Building in Omaha, Nebraska

The Blackstone Hotel is a historic hotel located at 302 South 36th Street in the Blackstone neighborhood of the Midtown area in Omaha, Nebraska. Built in 1915, it was declared an Omaha Landmark in 1983 and listed on the National Register of Historic Places in 1985.

==History==
The Blackstone was built by the Bankers Realty Investment Company as a residential hotel in 1915. Residents generally rented by the year rather than the day and received hotel services. Although there were single room units, most were suites with six to eight rooms. Each floor had four glass sunrooms and ornate furnishings throughout.
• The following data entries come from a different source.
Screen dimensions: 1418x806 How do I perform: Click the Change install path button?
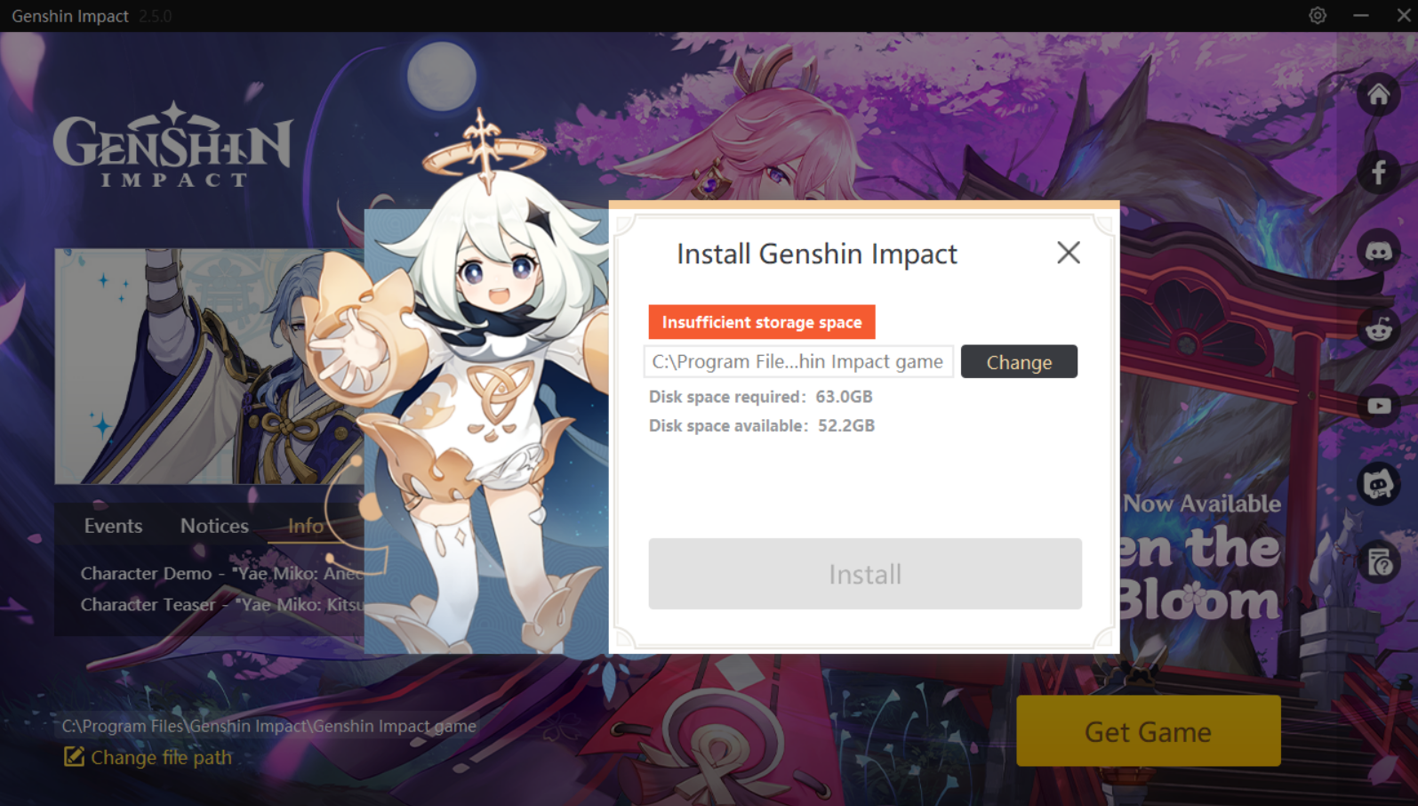(1019, 362)
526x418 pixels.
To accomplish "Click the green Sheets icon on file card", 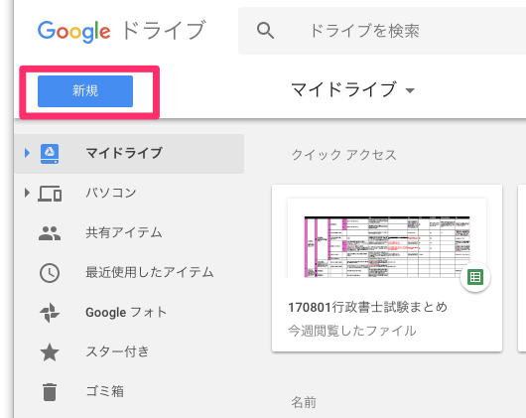I will click(x=475, y=277).
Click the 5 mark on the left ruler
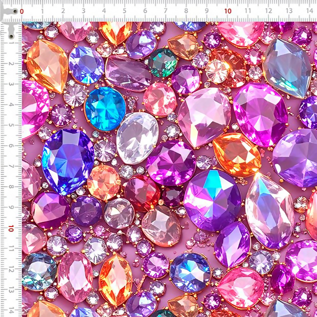Screen dimensions: 317x317 pos(11,125)
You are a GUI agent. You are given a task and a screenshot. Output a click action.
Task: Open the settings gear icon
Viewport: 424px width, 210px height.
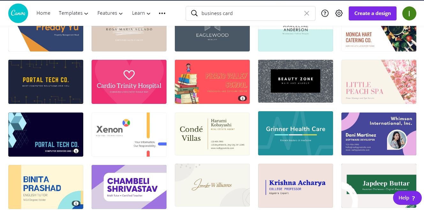[x=339, y=13]
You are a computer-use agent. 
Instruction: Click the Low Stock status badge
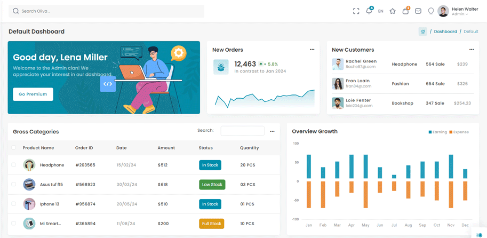(x=212, y=185)
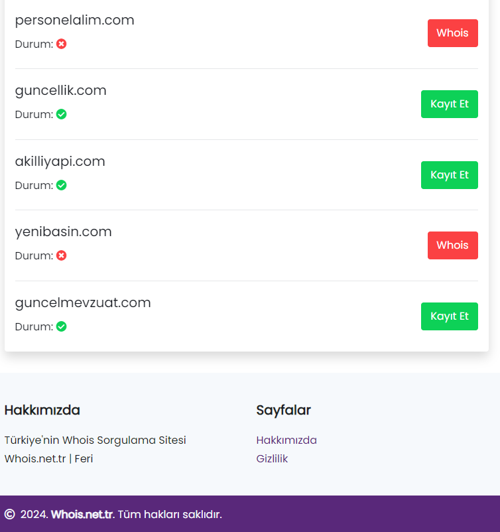Click the green checkmark status icon for guncellik.com
The height and width of the screenshot is (532, 500).
pyautogui.click(x=62, y=114)
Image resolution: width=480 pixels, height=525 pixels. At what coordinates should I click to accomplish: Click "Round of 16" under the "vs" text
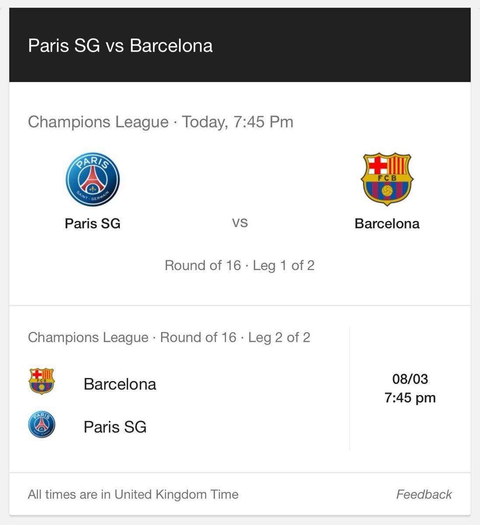pos(203,266)
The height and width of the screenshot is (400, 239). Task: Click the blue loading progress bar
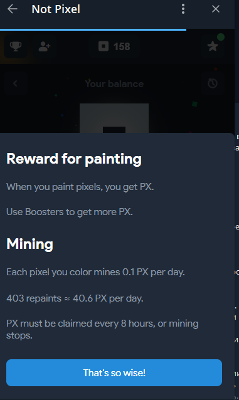tap(93, 29)
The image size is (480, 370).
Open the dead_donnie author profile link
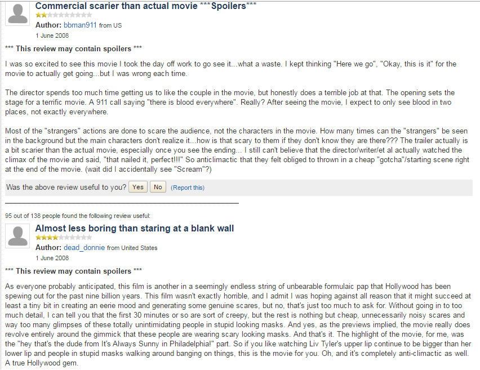coord(84,248)
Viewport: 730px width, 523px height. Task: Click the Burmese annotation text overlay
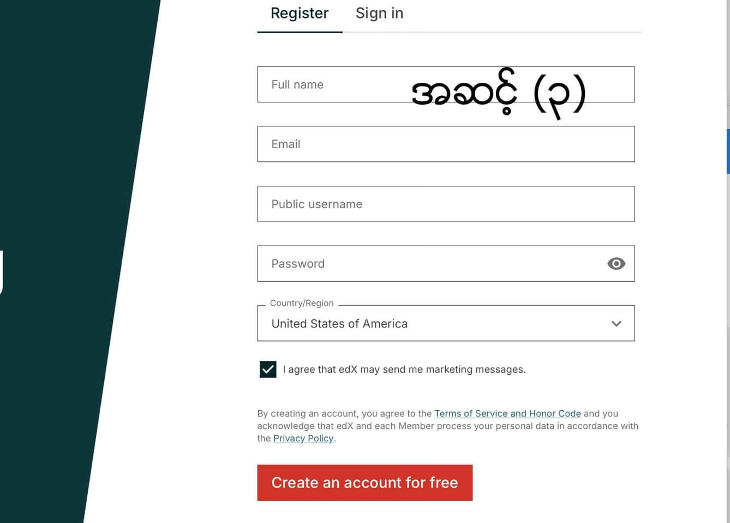tap(499, 93)
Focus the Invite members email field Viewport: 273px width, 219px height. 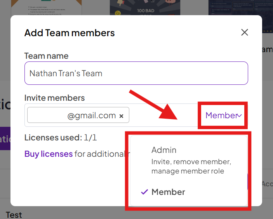(x=163, y=115)
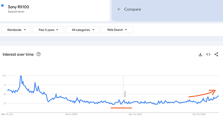
Task: Expand the All categories dropdown
Action: tap(83, 30)
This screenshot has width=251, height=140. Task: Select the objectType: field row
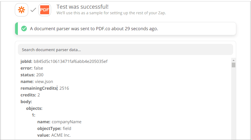(x=54, y=129)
In 1920, the building was purchased by Charles Schimmel, an immigrant from Vienna. After converting the Blackstone to a regular hotel, it soon became a "symbol of elegance" and gained a high stature nationwide as the premier hotel between Chicago and San Francisco along the Lincoln Highway. Among its amenities, the hotel published its own magazine, The Blackstonian, and kept a small fleet of Pierce-Arrow limousines for visiting dignitaries who arrived in Omaha by train. There were also a ballroom, rooftop gardens, and award-winning restaurants. The Orleans Room was the Blackstone's most famous restaurant; it received Holiday Magazines "Award for Excellence" for 16 straight years. Through the 1970s the building was one of the most successful elegant small hotels in the country.

In 1968, the Radisson Hotel Corporation bought the hotel and operated it until 1976. The Blackstone was renovated for use as offices in 1984 and renamed the Blackstone Center.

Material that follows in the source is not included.